Dakoury Godo-Solo Tackles Authenticity Through Spoken-Word Poetry

Equipped with only a microphone, Dakoury Godo-Solo ’17 stepped nervously onto the stage of Tang Theatre at the first Upper All-Class Meeting this past fall to perform an original poem. In order to calm his nerves, Godo-Solo began reciting Shakespeare under his breath, he recalled in an interview with The Phillipian.

“I really like performing and so whatever nerves I have are usually replaced by a sort of giddiness and joy when I perform. When I’m performing a poem, my whole body hums along to a song I just barely know. So while I was nervous in my earlier days, I kind of forgot those nerves as I performed more and more,” said Godo-Solo.

Godo-Solo was first introduced to poetry in the summer of 2011 when he participated in Andover Bread Loaf, a middle and high school program dedicated to writing. From there, Godo-Solo’s affinity for writing poetry grew. In eighth grade, he discovered a collection of videos of slam poetry, the art of reading poetry aloud, on YouTube. The videos inspired him to begin exploring poetry as a means of expression.

“What spoken-word poetry allowed me to do is to punctuate things in the way that I knew they should sound. I know how the words sound in my head, and when I say them, I can make them sound exactly how they sound in my head. But coming from a more performing background, it just felt natural to be yelling and punctuating things the way I wanted them to happen, because it was kind of what I was used to,” said Godo-Solo.

Godo-Solo said the main inspiration for his poems comes from his daily experiences. He always aims to share the most interesting aspects of himself truthfully, no matter how nerve-racking it may be to share these parts of himself.
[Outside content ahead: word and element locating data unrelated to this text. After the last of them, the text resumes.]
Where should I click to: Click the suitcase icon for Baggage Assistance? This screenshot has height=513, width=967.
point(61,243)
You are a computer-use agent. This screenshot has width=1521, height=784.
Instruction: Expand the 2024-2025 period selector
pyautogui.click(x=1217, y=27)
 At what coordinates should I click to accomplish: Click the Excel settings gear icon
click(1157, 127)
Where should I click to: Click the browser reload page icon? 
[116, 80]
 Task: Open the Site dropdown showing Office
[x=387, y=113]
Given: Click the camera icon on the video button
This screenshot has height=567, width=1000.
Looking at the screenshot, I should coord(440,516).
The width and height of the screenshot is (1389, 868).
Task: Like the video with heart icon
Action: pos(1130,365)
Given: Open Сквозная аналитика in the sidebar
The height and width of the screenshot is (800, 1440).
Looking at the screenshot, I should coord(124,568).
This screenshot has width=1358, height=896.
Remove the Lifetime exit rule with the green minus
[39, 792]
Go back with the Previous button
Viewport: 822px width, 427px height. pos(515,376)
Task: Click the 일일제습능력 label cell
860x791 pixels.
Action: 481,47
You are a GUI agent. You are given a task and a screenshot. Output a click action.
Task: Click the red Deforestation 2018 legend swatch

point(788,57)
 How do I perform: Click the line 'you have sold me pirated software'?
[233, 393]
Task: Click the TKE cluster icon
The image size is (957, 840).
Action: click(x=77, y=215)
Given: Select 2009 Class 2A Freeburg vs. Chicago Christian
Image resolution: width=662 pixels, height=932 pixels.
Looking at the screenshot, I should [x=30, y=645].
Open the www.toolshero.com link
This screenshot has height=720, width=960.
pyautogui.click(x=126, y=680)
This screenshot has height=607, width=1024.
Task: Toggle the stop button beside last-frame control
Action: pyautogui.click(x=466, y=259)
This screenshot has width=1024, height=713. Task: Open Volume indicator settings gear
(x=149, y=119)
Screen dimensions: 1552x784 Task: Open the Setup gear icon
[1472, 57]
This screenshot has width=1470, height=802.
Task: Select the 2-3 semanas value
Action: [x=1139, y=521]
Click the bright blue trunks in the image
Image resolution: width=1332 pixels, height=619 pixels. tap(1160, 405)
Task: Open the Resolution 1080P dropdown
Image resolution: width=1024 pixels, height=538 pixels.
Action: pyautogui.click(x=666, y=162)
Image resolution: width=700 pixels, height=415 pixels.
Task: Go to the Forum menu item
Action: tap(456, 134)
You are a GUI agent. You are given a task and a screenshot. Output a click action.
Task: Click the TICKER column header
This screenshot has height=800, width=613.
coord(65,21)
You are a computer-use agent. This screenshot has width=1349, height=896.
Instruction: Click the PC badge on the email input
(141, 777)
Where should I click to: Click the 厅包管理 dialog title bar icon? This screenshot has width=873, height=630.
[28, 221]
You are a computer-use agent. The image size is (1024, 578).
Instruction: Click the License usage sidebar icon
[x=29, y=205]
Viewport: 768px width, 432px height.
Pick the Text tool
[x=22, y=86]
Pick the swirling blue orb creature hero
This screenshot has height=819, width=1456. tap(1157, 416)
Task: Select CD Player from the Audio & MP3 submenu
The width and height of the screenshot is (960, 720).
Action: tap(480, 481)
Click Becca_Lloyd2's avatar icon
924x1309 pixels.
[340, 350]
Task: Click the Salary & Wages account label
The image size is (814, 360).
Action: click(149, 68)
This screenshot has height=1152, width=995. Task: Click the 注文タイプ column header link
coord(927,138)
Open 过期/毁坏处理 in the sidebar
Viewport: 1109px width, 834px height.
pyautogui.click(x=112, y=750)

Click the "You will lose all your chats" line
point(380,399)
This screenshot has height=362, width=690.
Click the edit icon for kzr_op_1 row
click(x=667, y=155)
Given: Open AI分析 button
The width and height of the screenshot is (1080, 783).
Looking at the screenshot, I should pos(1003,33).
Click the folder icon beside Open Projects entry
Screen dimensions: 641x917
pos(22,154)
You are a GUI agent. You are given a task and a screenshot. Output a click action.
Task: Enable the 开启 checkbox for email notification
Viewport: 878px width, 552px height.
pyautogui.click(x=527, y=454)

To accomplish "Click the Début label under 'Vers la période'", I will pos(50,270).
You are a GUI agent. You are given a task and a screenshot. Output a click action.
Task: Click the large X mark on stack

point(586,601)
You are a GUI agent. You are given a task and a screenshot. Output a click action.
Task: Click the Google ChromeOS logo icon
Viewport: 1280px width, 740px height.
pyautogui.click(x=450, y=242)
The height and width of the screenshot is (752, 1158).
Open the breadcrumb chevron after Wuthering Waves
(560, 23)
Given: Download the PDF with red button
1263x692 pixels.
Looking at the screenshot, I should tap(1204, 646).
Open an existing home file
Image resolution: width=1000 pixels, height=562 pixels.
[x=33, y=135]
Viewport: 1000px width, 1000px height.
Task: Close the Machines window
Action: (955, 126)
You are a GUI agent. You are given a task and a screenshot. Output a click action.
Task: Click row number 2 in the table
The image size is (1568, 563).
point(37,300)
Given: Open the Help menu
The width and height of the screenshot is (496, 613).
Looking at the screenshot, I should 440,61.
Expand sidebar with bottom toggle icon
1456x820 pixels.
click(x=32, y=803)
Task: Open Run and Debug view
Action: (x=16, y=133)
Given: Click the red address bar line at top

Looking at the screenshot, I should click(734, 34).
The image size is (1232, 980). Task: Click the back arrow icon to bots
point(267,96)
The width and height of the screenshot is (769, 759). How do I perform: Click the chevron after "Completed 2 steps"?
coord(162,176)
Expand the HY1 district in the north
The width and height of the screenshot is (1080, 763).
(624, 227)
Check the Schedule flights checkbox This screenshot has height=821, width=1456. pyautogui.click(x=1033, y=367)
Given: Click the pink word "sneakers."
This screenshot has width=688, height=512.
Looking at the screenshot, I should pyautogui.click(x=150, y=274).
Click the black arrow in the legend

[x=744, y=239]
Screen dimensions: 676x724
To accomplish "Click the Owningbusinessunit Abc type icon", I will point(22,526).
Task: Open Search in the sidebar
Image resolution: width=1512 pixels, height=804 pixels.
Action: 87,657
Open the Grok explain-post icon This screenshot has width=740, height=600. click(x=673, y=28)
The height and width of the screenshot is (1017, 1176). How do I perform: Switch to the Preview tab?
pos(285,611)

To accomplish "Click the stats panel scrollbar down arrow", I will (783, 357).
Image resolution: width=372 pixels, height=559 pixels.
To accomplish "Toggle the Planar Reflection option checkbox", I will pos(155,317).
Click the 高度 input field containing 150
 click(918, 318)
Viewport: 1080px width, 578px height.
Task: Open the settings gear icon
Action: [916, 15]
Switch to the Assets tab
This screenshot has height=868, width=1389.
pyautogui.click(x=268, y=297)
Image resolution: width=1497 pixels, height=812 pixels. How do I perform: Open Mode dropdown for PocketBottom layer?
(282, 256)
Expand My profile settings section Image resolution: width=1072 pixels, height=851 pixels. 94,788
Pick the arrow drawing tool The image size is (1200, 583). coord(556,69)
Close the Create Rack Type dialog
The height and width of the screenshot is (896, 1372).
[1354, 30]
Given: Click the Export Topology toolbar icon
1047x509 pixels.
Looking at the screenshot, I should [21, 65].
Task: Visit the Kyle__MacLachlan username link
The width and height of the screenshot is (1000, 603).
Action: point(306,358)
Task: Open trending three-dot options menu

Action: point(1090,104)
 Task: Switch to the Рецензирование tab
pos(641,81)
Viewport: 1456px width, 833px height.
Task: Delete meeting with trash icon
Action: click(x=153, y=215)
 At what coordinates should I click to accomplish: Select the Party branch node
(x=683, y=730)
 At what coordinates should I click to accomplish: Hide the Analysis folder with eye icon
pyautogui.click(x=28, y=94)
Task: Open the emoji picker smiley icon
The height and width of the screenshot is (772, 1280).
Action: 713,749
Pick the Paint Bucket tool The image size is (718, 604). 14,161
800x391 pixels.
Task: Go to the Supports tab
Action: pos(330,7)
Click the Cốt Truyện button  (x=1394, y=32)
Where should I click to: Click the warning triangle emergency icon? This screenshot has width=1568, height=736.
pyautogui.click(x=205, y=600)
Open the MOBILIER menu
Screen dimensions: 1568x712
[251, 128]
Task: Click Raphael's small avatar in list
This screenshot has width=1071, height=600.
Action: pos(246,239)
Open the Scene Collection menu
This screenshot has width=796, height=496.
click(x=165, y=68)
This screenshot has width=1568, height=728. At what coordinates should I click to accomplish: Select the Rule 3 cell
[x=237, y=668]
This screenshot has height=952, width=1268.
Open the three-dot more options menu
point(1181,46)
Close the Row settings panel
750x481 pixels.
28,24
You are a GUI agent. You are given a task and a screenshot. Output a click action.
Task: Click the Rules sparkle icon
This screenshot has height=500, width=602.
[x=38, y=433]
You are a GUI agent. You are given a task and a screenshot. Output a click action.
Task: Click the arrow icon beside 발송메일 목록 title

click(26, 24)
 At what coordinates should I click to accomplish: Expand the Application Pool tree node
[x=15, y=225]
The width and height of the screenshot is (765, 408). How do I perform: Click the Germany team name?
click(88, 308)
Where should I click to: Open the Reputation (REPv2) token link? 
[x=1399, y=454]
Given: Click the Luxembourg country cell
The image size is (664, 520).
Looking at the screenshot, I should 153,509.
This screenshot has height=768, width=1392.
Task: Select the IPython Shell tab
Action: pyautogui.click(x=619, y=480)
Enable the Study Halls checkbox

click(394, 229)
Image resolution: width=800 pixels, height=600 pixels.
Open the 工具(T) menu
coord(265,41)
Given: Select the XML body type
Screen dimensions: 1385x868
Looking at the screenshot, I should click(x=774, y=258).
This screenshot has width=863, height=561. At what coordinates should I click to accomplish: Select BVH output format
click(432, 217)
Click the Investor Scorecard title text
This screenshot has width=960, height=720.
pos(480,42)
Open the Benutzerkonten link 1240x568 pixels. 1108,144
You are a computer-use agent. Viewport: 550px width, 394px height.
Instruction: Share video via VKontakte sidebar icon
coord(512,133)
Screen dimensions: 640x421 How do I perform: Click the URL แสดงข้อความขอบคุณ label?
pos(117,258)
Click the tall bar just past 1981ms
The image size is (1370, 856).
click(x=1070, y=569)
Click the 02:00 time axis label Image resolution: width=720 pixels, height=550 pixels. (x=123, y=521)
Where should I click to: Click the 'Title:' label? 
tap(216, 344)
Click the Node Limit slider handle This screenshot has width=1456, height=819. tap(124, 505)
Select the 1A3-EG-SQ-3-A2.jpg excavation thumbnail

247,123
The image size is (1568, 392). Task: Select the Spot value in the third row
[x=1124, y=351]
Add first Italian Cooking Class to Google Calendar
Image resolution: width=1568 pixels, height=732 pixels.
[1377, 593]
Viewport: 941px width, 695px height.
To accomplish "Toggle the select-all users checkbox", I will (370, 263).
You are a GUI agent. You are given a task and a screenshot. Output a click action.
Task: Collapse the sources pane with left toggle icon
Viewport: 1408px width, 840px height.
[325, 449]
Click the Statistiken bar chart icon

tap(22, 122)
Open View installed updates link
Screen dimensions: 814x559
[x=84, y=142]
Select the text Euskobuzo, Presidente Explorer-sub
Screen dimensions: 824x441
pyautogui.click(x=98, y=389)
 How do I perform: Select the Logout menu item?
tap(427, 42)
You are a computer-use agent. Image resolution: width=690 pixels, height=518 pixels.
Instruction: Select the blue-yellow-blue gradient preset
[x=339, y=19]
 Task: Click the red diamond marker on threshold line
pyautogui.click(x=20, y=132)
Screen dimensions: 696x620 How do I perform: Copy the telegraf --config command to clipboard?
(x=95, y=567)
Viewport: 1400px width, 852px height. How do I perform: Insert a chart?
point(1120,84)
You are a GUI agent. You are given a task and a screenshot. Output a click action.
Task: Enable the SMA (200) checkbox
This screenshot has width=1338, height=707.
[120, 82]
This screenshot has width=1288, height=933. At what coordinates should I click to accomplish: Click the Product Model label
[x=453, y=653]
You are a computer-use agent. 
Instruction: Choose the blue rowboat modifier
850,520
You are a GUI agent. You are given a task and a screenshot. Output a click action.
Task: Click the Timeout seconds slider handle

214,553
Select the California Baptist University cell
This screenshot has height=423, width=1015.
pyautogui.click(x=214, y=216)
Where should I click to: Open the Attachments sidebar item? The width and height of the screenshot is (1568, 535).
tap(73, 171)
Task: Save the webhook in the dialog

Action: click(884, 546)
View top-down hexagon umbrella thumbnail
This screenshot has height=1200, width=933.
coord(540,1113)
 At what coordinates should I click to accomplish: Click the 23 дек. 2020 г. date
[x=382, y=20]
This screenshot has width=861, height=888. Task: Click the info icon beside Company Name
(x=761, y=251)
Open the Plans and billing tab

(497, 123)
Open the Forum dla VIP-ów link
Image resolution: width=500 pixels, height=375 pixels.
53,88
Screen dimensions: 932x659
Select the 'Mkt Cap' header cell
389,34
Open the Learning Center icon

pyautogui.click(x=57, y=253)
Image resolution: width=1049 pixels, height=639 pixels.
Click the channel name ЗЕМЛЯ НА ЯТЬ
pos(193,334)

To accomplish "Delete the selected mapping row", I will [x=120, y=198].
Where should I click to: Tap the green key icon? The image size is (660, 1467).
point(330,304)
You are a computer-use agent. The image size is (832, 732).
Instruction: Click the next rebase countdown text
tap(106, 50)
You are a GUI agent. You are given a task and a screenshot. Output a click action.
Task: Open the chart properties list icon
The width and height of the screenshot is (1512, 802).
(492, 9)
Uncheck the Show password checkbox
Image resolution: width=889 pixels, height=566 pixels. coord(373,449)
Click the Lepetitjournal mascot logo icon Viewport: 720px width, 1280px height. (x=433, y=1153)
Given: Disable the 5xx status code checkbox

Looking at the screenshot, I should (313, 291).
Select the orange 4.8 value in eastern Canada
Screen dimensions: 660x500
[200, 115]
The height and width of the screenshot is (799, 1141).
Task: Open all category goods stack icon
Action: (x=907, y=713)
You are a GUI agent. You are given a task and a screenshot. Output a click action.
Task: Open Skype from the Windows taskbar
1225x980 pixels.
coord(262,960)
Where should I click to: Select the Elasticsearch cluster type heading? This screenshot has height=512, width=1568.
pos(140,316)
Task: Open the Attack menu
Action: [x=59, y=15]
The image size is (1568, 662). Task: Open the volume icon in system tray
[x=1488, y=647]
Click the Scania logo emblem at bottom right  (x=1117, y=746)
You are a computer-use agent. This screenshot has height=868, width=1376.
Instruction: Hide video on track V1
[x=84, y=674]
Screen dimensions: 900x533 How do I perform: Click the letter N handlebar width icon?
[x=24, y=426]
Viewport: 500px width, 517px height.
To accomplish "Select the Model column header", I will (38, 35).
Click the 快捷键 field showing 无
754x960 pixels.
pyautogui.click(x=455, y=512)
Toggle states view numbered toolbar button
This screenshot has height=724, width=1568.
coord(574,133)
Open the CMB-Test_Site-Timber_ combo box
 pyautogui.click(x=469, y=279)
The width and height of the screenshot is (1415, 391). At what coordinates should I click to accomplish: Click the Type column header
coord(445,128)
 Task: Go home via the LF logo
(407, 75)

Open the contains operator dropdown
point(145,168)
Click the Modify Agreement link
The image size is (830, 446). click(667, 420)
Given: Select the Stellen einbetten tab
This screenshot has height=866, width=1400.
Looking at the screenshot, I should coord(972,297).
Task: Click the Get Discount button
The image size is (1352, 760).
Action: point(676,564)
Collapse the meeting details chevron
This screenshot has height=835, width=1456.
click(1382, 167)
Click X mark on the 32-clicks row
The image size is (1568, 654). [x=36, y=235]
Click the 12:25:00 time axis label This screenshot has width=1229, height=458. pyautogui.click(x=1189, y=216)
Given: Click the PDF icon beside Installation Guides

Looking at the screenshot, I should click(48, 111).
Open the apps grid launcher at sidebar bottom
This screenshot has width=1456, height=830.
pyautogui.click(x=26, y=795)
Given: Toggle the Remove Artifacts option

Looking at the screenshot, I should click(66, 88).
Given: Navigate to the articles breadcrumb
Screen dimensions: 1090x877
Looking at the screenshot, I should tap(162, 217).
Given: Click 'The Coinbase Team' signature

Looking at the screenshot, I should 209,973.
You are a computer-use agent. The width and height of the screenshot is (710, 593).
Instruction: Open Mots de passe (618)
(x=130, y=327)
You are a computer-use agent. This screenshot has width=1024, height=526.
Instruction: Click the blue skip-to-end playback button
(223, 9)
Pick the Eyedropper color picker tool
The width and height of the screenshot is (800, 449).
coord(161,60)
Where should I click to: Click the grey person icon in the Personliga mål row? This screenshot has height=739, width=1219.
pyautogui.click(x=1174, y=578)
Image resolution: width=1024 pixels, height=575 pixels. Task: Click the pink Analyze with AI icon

“Authenticity scares me,” said Godo-Solo. “That’s what gets me nervous through every part of my poem. Because [the] truth and having my audience like me always seem to be two contradictory forces in my writing… You can kind of hide behind a written poem, you can submit it anonymously, you can do a lot of things to kind of make it less than what it is. But in a slam poem, you’re there, you’re like, ‘This is my whole heart, here. Please don’t trample on it,’ or ‘This is my art, these are the things that I think and the words that come out of my brain, please don’t hate me, dislike me or shame me for these things that I made.’”

During his Lower year, Godo-Solo co-founded Word, the spoken-word poetry club on campus, with Cam Mesinger ’16, Chaya Holch ’17 and Rosie Poku ’17. Word has allowed Godo-Solo to establish himself as a poet on campus and has provided him with additional inspiration by exposing him to other people’s work and poetry styles.

“Listening to other people’s poetry really gives me perspective on my own poetry and allows me to distance myself, because in my head, poetry sounds one way, but there are a lot of cool things that other people do that I kind of take note of, and I’m like, ‘I really wanna do this later.’ The accessibility of different poems and poets like Danez Smith, Anthony McPherson and Franny Choi, who came to campus last year: they’re [also] all very inspiring,” he said.

Godo-Solo said poetry has helped shape his identity at Andover. He uses it as a means of expressing his frustration or emotions.
“If I didn’t have poetry, I would be like a snowball of anger, and I’d just keep rolling down this hill until I was big and crushing everything in my life, which is not good… [Poetry] not only lets me escape, but lets me understand things that I don’t think I ever could have understood if I did not have poetry,” said Godo-Solo.

Editor’s Note: Chaya Holch is an Associate Commentary Editor for The Phillipian.